Karaya ulaşmamıza biraz daha vardı ki aklıma bir fikir gelmişti ve Akel bundan hiç keyif duymayacaktı. ''Merküt!'' diye seslendim yüksek sesle ve o da tıpkı bir insan gibi cevap verdi, o bunu yapabiliyordu, ''efendim!'' Akel onun bir insan gibi konuşmasına hayret ederek bir ona bir bana baktığı sırada ben gözlerimi kısmış ve sırıtarak, ''hadi şunu yapalım'' dediğimde Akel, ''ne yapacağız?'' demeye kalmadan ikimizde havada kendi etrafımızda dönmeye başladık. Tulpar o denli hızlıydı ki ben baş aşağı kaldığım sırada hemen dönüp düşmeme engel oluyordu. Eğlenceliydi ve bunu defalarca denedik ama aynı şey Akel için geçerli değildi zira ondan sadece çığlık sesleri işitiyordum. Ben kahkahalar eşliğinde Tulparın akrobasi hareketleriyle eğlenirken bir ara Akel'in Merkütün üzerinden düştüğünü gördüm. Çığlık çığlığa olan Akel havada süzülürken ben Tulparı düzeltim onun düşüşünü seyrediyordum çünkü biliyordum. Merküt hızla onun altına girdi ve yeniden onu sırtına almıştı. Tüm duyularıyla Merkütün tüylerine yapışan Akel kendisine gelmeye çalışıyordu ama başaramıyordu ki kısa bir süre sonra aşağıya doğru kusmuştu. Ben, Tulpar, kobra ve Merküt kendimizce gülerken aniden kobra da aşağıya doğru kusmaya başlamıştı ve bu sefer buna Akel dahil hepimiz gülmüştük, kendisini toparlayan kobra da ardından bize katılarak gülmüştü. Tuhaf olan ise daha önce bir yılanın kustuğunu hiç görmemiştim.
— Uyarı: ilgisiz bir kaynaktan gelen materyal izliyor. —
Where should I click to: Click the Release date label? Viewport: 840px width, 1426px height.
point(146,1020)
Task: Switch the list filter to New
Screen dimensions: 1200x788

''sayın Merküt, evet biliyorum o senin efendin ama bil ki beni taşıyordun.'' Akel hesap soruyordu ama Merküt bunu neden istediğimi çok iyi biliyordu, ''liderler her zaman birkaç adım sonrasını düşünür prenses.'' Tek söylediği buydu. Onlardan önde olsam da duyabiliyordum ama duymuyormuş gibi davranıp görünen kara parçasına odaklanmıştım. Burası karlar altında olan Arus Diyarıydı. ''Geldik efendim'' diye ilan etti kobra. Kimseleri göremiyordum ve bir hareketlilik de yoktu. ''nerede bu itbaraklar?'' yakınlaşana kadar ve yakınlaştıktan sonra bile kimse görünmemişti. Aklımdan katliam senaryosu geçse de bir kenara atıp karaya konduk. Tulpar kanatlarını toplayıp yavaşça birkaç adım ilerledikten sonra durdu ve Merküt de hemen arkamızdaydı, ''bu kadar sessizlik normal değil'' demişti. Haklıydı, bu hiç normal değildi. İnmek istediğimi anlayan Tulpar hep yapacağı hazırlığı yine yaptı ve ben yine onun kanadına basmadan atladım. Ayaklarım karın içine battığında ne kadar da çok olduğunu yeni fark etmiştim zira Tulpar'ın da ayakları dirseklerine ve dizlerine üç karış kala batmıştı aşağıya. Henüz oradan ayrılmamışken ve etrafı seyretmişken gözlerim minik bir hareketliliği aniden görmüştü. O yöne bakmamla üzerime gelen oku görmem bir olmuştu. Kendimden emindim zira o ok bana ulaşmayacaktı ulaşsa bile en fazla canımı yakacaktı ama öldürmeyecekti. Olduğum yerde kendimi hiç bozmadan Akel'in henüz görmediği oku izlerken Tulpar kanatlarını açıp önüme siper oldu ve ok onun kanatlarına çarpmadan görünmeyen bir engele çarpıp kırıldı, bu Tulparın savunma mekanizmasıydı. Keskin gözlerle ona baktım, kanatlarını geri çekip kendisini düzelttiğinde Akel endişeyle yanıma koştu, durumumun iyi olduğunu anladığında hemen arkamda Tulparın yanında kalması gerektiğini ellerimle gizlice işaret ettim. Kendimden emin bir şekilde oradan ayrıldım ve okun geldiği yöne doğru adımlarımı olabildiğince attım. Bu büyük boş alanı çevreleyen sık ağaçlar beyaza bürünmüşlerdi eğer şu anki ilmim olmasaydı buranın Buzlar Ülkesi olduğuna inanabilirdim.
ŞİMDİ OKUDUĞUN
MAROBİS (TAMAMLANDI)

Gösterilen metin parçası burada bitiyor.